Stored items:
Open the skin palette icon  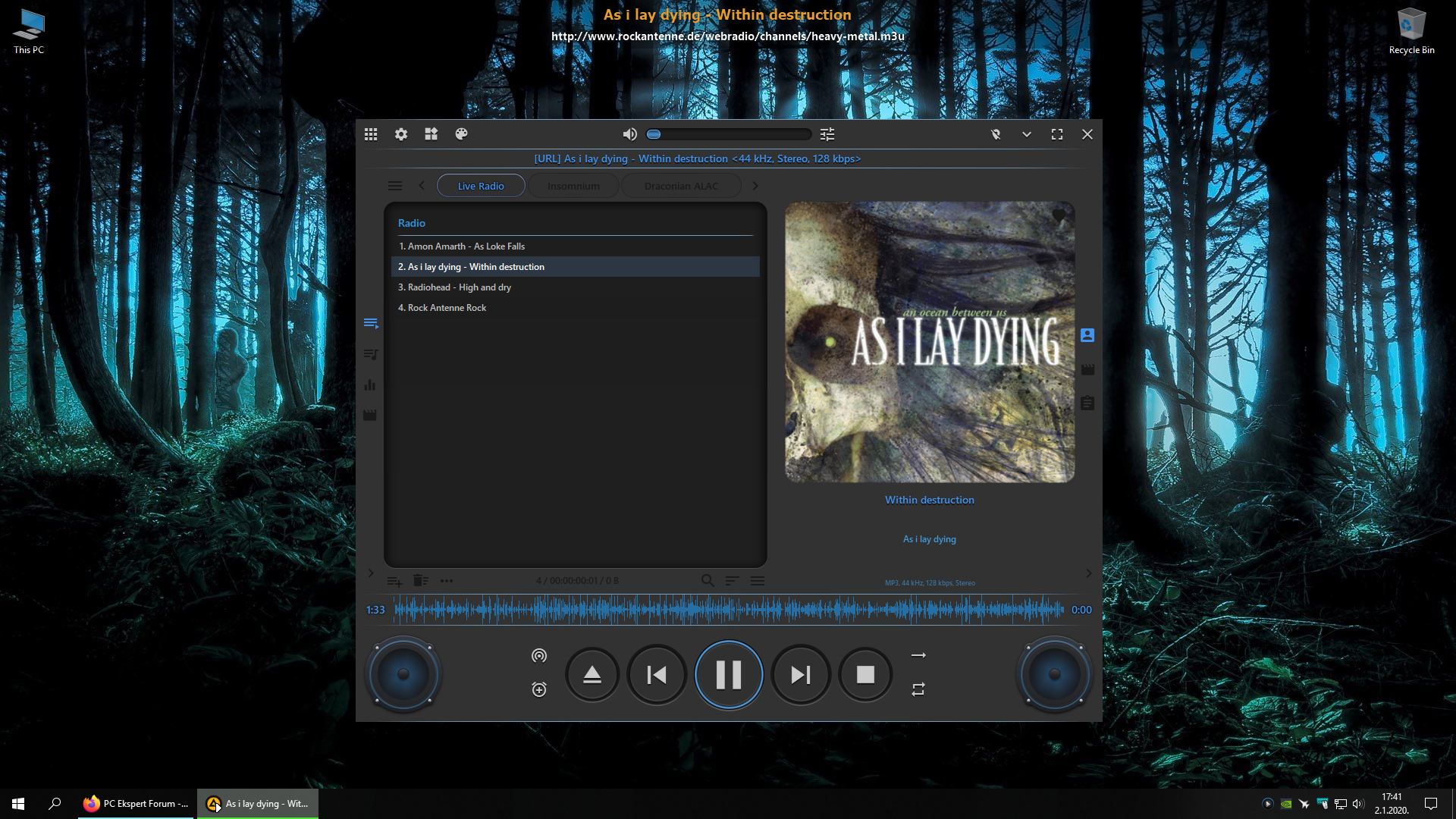[461, 134]
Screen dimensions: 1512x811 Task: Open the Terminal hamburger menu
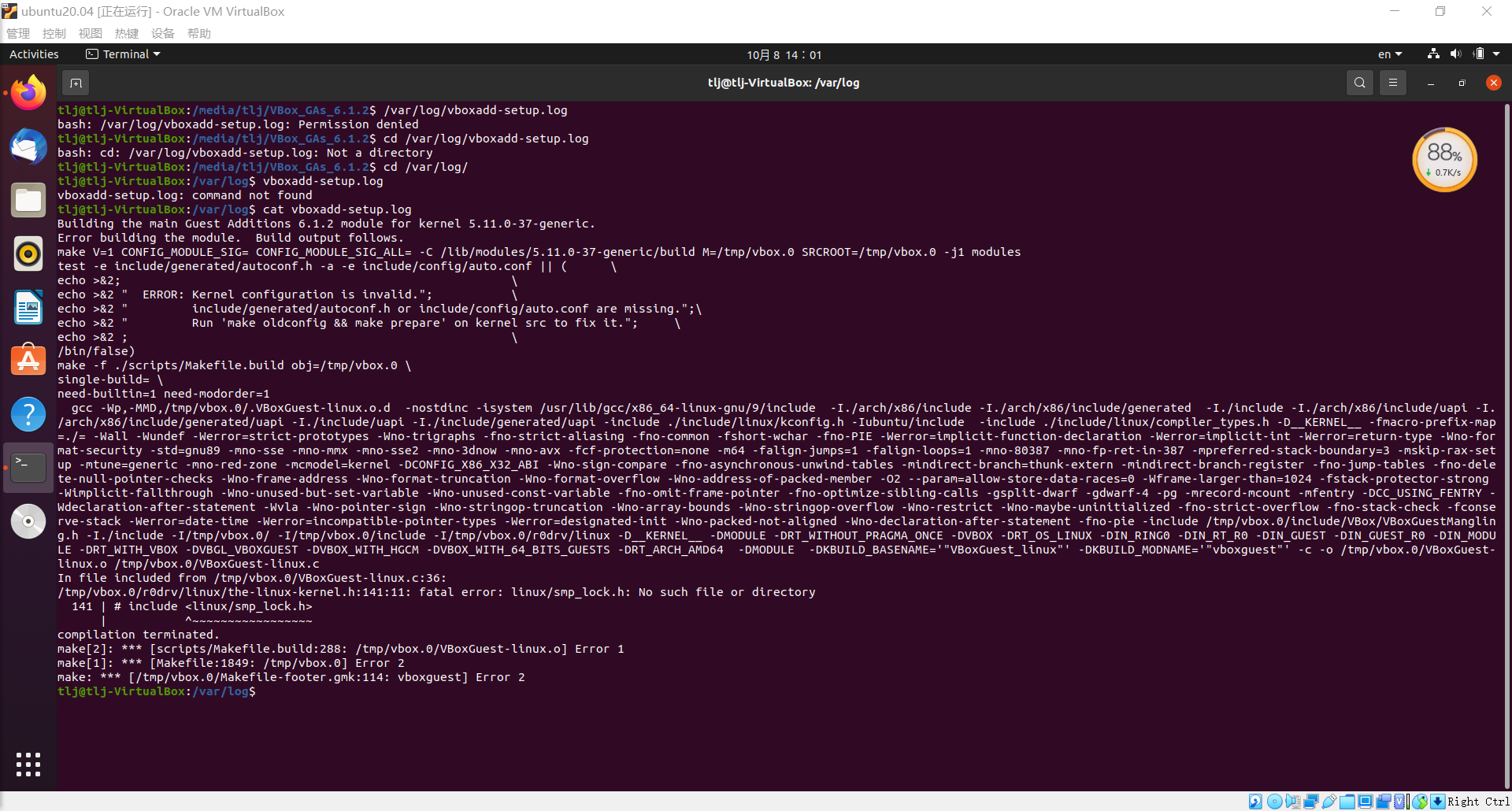pyautogui.click(x=1393, y=82)
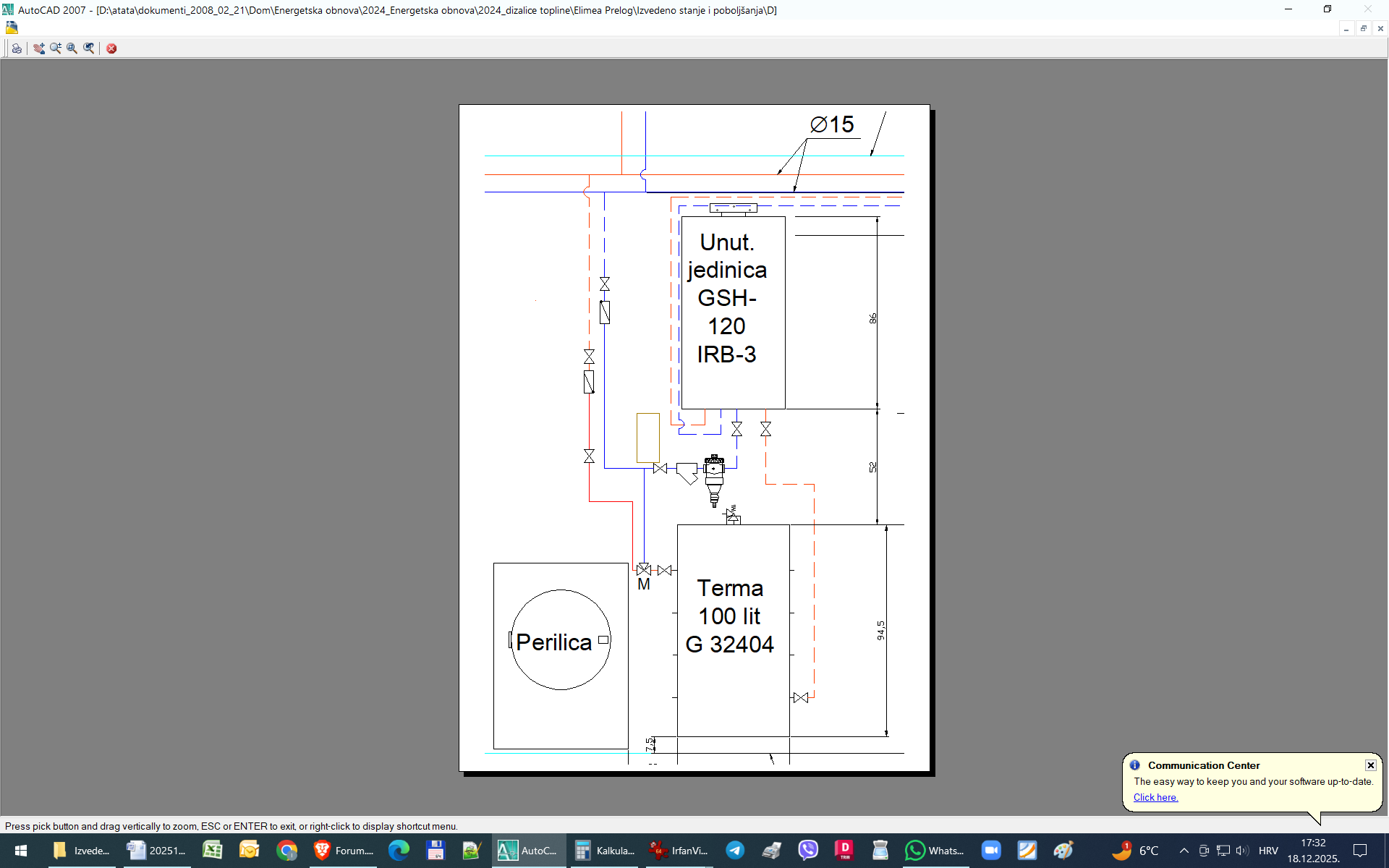The image size is (1389, 868).
Task: Dismiss the Communication Center balloon
Action: (1370, 765)
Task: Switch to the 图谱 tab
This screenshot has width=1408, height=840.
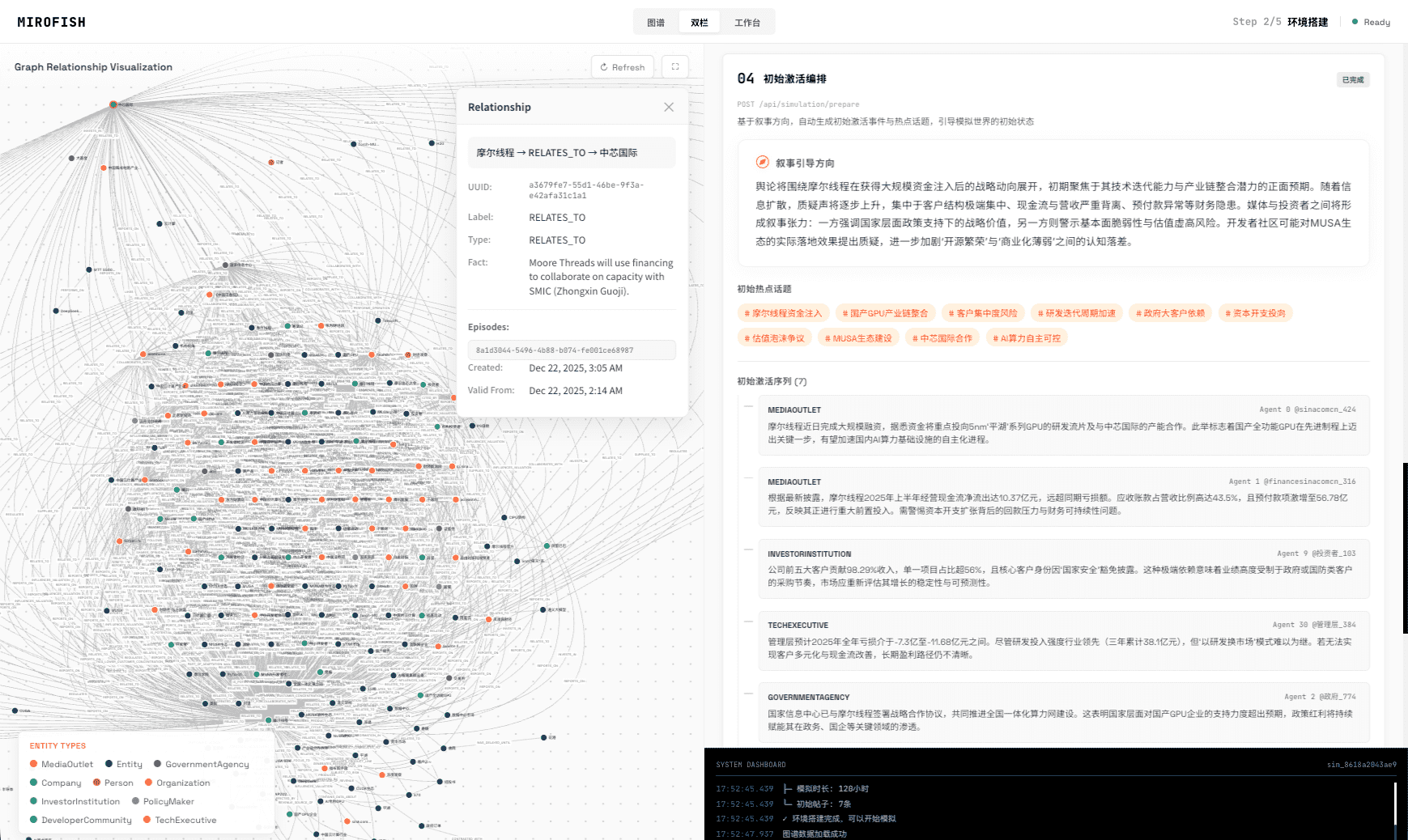Action: tap(656, 22)
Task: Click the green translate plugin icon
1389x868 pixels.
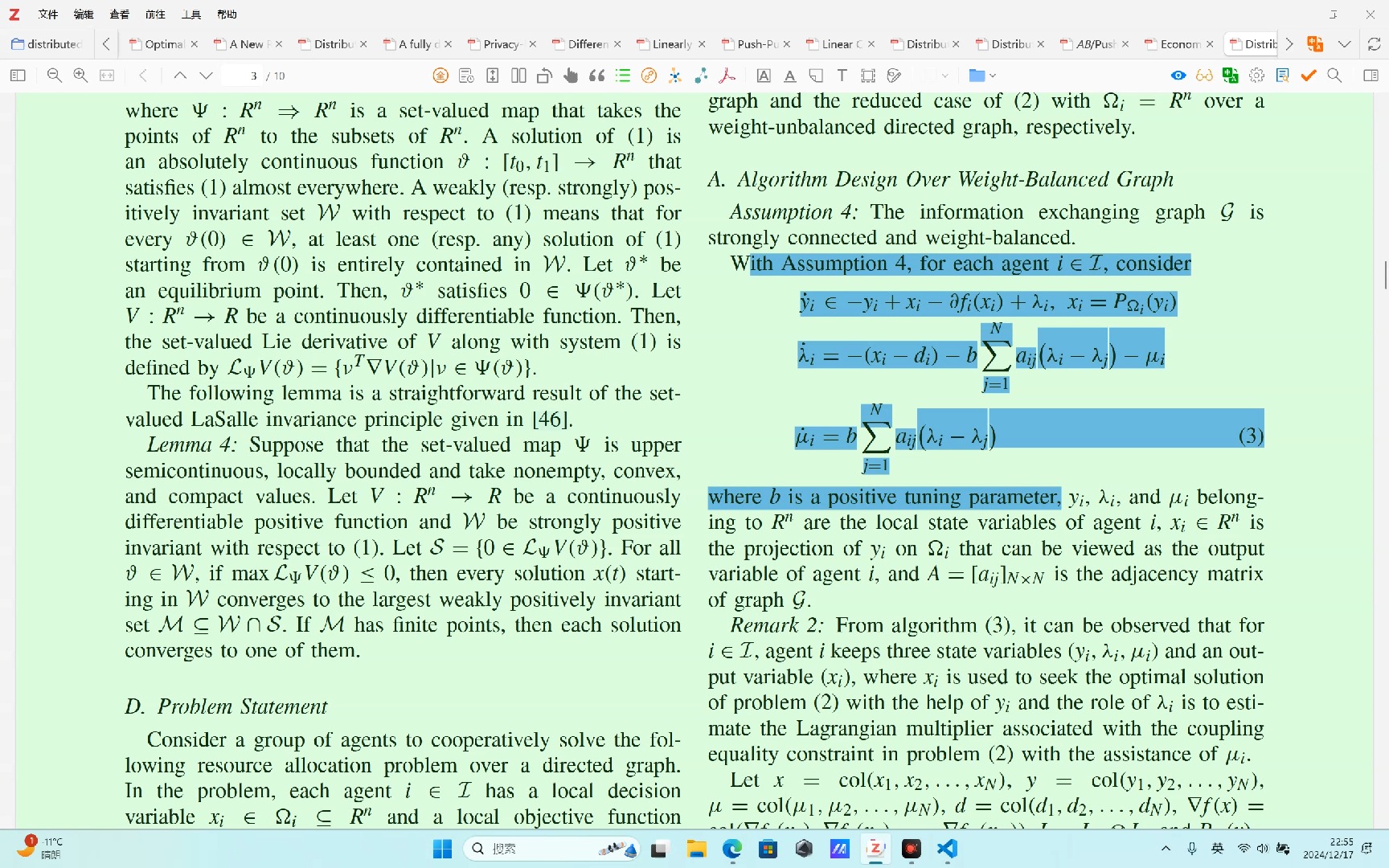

- _DIRECTIONS FOR THIS TASK_
Give an exact copy of the line containing "This screenshot has width=1408, height=840." and every line after it through the end of the entries. Pictures are to be dropped.

- _ANSWER FOR THIS EXERCISE_
This screenshot has width=1408, height=840.
Action: tap(656, 22)
Task: Click the green translate plugin icon
1389x868 pixels.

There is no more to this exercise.